Ce film me perturbe, une fois de plus je trouve l'héroïne très libérée, je me trouve timide voire timorée à côté d'elle. Je me dis que si j'étais plus mûre, moi aussi je serai attirée par des hommes plus murs. Mais en même temps je préfère les gars de mon âge, je me marre plus et je trouve ces vieux messieurs vaguement dégoutants une fois de plus.
Sans trop oser le dire, ça pourrait faire de moi une mijorée.

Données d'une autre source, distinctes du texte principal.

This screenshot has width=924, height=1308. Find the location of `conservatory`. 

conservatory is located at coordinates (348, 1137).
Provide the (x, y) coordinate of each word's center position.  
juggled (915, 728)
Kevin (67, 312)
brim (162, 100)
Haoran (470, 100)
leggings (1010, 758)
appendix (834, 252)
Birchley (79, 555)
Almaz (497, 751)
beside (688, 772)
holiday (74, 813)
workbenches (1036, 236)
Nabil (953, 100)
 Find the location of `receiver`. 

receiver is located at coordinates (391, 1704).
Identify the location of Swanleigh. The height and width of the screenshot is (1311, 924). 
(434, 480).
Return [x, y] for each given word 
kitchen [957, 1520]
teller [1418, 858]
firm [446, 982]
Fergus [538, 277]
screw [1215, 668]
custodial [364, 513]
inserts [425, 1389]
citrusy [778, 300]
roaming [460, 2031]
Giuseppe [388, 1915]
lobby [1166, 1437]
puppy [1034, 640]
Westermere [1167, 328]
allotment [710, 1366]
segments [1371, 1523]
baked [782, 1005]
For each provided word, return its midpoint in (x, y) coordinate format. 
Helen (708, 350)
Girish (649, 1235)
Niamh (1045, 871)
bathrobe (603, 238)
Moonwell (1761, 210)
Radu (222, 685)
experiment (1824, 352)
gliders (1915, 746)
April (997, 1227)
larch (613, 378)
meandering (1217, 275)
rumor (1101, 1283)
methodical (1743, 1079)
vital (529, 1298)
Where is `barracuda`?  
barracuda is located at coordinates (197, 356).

L'année suivante sort La désenchantée de Benoit Jacquot. 
Judith Godrèche a alors 18 ans sur le tournage, ça fait déja quatre ans qu'elle vit en couple avec le réalisateur. On le sait : les critiques que je lis en parle. Je trouve qu'elle est carrément émancipée, et le film carrément progressiste. Je me sens rétrograde de penser que ce n'est ni normal ni crédible qu'une jeune fille tombe amoureuse d'un homme aussi âgé ...
Ça fait de moi une provinciale traditionnelle. Encore une fois autour de nous, personne n'est choqué par l'histoire. Ou si, mais personne n'en parle. Ni moi, ni les copains qui vont au cinéma. Ni les critiques. 
Il n'y a pas la Denise Bombardier du cinéma. Si elle existe je suis passée à côté. Je suis d'ailleurs passéE à côté de cette émission Apostrophe où elle est la seule à s'insurger contre Matzneff

Quand enfin je raconte ça aujourd'hui, que j'en parle avec mon iMari  : il me dit c'est dingue que j'ai pensé que c'était moi le problème. Lui ne se rappelle pas des films, qu'on a vu ensemble pourtant. Il ne se rappelle pas non plus l'impression. Alors que moi l'impression de malaise est restée, bien plus net que les histoires.
Le même silence dans le public qu'au cinema : personne ne dit rien, personne ne semble choqué. Et comme je suis seule, je me sens seule, je ne dis rien. Moi aussi, il me faut des années pour dire que ces films m'ont dérangée. C'est exactement ça le deni social dénoncé par Edouard Durand (tract Gallimard)

Ces jeunes femmes de l'époque Judith, Charlotte, Vanessa (et bien d'autres certainement) puis Lou ensuite ont du voir, vivre et subir de drôles de choses pour mener leur carrière, pour (sur)vivre dans leur famille -  au sens littéral - et celle "du cinema". 
Alors oui "Elle fait chier, Judith" parce que toutes alors doivent se remémorer les violences auxquelles elles ont eu droit, elles doivent affronter leur père, leur beau-père, leur réalisateur, en se disant que leur carrière est construite sur la violence et l'emprise et pas uniquement sur leur talent. 

Votre talent ne réside pas uniquement dans le fait d'avoir tenu bon face à ce déferlement de violences sexuelles, votre talent est d'être là aujourd'hui, devant nous. 
Parlez mesdames, laissez tomber les mythes de vos pères, arrêtez de nous raconter le génie Gainsbourg, le cinema d'auteur ... 
Parlez-nous de vous. Parlez-nous de votre douleur, de votre souffrance, de ce qui n'était pas "normal".
Ne faites pas comme moi à l'époque qui ne dit rien de son malaise face à ces histoires et ces images.
Vous êtes nombreuses, parlez ensemble.